Of course, if that's an exploitable vulnerability, better to report to vendor privately first (https://pivotal.io/security)

rwinch commented 5 years ago

@avodonosov

I can understand how you misunderstood our responses (they weren't written as well as I would have hoped). So to start...I'm sorry if our responses were misinterpreted.

We know you are trying to help and we appreciate that. Thanks for the reply and taking the time to try and make Spring Security better. I understand you are looking for the specifics and we appreciate you are trying to help us solve the problem. Unfortunately, we don't have specifics either.

The unfortunate reality is that automated tools report lots of false positives.

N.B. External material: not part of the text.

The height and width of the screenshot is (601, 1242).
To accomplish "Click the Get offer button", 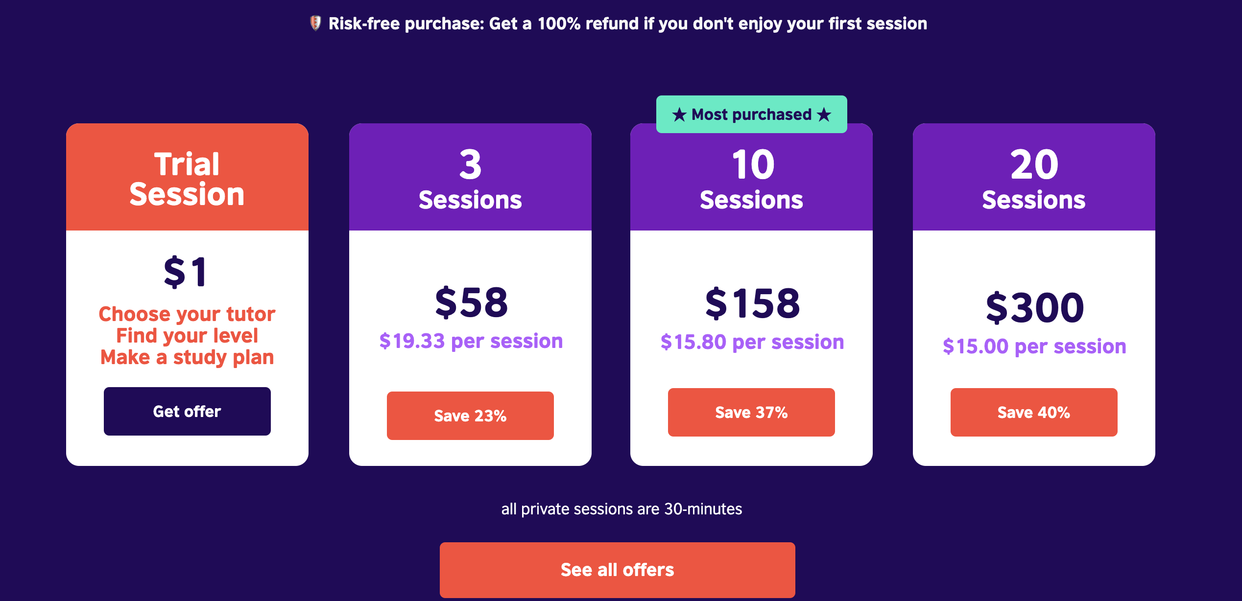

If the Spring Security team chased every automated report without a concrete problem stated, we would never get anything done for the project.

For that reason, we recommend that you ask the projects reporting the issue for details (since they are the ones reporting the issue they should have details). If something concrete is found, please let us know and we will be happy to help. Thank you again for taking the time try and make Spring Security better.

peeyushsurolia commented 5 years ago

it may be a red herring, but neither side is telling us how one relates to the other

@gjoseph Sorry that I don't have an update for you on this yet, though I am in the process of reaching out to SourceClear to get more information from them.

@jzheaux I observed that this issue : https://www.sourceclear.com/vulnerability-database/security/incorrect-headers-handling/java/sid-20558 not reported on 5.1.6.RELEASE of spring-security-web but 4.X series is vunerable.

I am currently using 4.X version and can't switch to latest version at this point of time, Are you still in discussion to get details from SourceClear?

jzheaux commented 5 years ago

Yes, @peeyushsurolia, I am still awaiting their response.

snoopysecurity commented 4 years ago

I noticed this has been patched now, shouldn't there be an advisory for this within https://tanzu.vmware.com/security?

jzheaux commented 4 years ago

Thanks, @snoopysecurity, for double-checking. Given that these changes don't resolve any CVE, I'm not sure what we'd report there.